Aside from the assertions made as if fact without indicating why the author believes it, eg:
Bright colors will easily capture and hold a child’s attention for long periods of time. … colors make a big impression on children’s young minds.
And, aside from the apparently illogical argument: That because [apparently self-evident] not many websites aimed at adult audiences would succeed with the color combinations used in the screenshots he has captured (of sites designed for kids), we should when designing a site for kids, “use bright, vivid colors that will visually stimulate in an unforgettable way”.
In the end, Lazaris offers a neat summary of his points. None of them address the social networking theme of this subject, even if at least one example (Club Penguin) has social aspects to my knowledge. I have no young children to hand with whom to test any of the arguments, which apparently rest on the fact that the big companies making the websites will have (because they can afford it) extensively user tested with children.
Oh, the article is not as interesting as a few of the comments it received:
- BTP (2010), described results of her actual testing, and made the point I thought while reading: that the “kids” range is so broad. While she argues that it would not be possible to design for 2-3 year olds the same as for 8-9 year olds; as an unschooler I note that differences are less noticeable between ages than between interests and cognitive style. Reading ability might factor in depending on the context; but the content will be most vital. Do read that comment, it is longer than I would quote but not too long :-). It also links to Jakob Nielsen’s 2010 Alertbox on usability in designing for children. One of the children in Jakob’s study appears to disagree with my view that age is less of an issue, except that it is based on the child’s language:
Children are acutely aware of age differences: at one website, a 6-year-old said, “This website is for babies, maybe 4 or 5 years old. You can tell because of the cartoons and trains.” (Although you might view both 5- and 6-year olds as “little kids,” in the mind of a 6-year-old, the difference between them is vast.)
whereas I have observed that children of the same age vary in opinion about what is “baby”ish often influenced by who is around them at the time.
- MKH (2009) says that cross-language/culture comparisons could be interesting
- Box (2009), on “constraints when designing educational kids websites” to be used in schools: quality of hardware, supported software (eg Flash, Java), and connection speeds, apply equally to libraries.
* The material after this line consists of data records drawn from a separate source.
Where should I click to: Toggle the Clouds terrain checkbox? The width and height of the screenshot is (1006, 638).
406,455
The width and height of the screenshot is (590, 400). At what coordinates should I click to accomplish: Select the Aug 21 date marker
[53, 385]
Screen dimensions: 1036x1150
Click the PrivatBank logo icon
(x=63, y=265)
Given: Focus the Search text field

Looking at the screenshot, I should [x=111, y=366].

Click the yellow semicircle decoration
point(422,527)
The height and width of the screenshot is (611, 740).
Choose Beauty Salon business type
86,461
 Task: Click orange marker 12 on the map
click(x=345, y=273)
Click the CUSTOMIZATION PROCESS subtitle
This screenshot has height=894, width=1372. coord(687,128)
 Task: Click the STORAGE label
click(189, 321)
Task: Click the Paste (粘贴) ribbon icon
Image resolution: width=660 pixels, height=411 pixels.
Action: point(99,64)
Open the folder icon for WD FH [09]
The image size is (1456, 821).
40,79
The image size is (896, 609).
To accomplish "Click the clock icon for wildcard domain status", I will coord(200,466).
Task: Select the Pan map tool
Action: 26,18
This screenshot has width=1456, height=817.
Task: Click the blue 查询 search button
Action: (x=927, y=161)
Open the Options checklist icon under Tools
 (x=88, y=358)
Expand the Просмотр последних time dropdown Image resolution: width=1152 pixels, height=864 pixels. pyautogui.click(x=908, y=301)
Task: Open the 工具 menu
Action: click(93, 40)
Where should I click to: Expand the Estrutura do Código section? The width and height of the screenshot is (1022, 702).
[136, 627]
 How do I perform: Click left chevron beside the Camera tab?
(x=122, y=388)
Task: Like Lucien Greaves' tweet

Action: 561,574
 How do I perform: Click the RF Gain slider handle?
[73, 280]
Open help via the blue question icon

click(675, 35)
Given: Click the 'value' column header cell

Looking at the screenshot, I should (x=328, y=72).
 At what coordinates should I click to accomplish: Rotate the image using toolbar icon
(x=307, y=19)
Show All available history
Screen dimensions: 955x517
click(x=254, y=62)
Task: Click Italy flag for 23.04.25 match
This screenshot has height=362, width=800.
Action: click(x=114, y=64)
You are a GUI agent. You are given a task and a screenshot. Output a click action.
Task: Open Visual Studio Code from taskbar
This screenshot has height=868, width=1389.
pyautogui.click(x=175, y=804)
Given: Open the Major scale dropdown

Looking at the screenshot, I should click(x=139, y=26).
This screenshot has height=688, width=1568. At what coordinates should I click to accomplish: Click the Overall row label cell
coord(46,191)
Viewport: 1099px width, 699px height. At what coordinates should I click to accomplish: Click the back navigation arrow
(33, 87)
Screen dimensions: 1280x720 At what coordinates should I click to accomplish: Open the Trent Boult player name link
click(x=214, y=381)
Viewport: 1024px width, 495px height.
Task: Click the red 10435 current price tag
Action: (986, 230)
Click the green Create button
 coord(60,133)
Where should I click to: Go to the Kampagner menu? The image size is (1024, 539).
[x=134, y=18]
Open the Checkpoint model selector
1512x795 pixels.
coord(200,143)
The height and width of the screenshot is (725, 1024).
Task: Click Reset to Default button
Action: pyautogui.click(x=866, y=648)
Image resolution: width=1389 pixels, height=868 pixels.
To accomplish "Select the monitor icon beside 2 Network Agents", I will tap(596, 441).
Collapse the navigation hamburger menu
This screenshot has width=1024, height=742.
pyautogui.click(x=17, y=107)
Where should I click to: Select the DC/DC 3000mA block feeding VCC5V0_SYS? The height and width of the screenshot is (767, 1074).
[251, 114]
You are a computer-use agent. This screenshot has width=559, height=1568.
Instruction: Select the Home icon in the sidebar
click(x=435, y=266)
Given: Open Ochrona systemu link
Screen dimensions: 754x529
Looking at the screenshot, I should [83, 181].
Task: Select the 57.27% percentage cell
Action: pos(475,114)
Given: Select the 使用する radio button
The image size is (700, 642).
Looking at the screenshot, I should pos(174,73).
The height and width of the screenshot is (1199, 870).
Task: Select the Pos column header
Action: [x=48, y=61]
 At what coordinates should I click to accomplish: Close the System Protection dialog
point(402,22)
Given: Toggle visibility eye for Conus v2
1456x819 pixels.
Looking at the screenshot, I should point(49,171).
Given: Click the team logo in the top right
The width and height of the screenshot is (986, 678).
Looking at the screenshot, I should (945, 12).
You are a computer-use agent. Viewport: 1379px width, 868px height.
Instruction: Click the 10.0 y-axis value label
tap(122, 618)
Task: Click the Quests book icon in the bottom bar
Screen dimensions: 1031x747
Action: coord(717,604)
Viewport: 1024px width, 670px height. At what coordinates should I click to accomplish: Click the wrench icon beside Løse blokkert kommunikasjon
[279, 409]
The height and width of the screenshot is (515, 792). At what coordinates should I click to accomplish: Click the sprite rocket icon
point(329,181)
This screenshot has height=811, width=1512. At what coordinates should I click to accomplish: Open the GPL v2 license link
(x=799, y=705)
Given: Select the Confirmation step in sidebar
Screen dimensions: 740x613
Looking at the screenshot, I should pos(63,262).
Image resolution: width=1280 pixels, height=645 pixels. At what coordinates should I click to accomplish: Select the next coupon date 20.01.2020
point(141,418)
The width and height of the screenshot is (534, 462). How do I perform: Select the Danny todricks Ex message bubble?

- Sandy (2011) also reported from actual investigation with children: that they object to being patronised. Sandy links to the Victorian (Australia) Education Department’s three separate target ranges. The pages appear to be directories to other sites, rather than material created by the department. Potential use as start page perhaps.
- p33p (2011) pointed out that Flash content is not served by mobile devices (whether Android or ipad). (is that so? I thought it was just my Xoom?).
- But it is only when Daniel (2011) (who works on Behind the News, according to an earlier comment) pipes in that the topic of interpersonal interactivity as experienced in social networking technologies (rather than just hyperlink interactivity) comes close to arising.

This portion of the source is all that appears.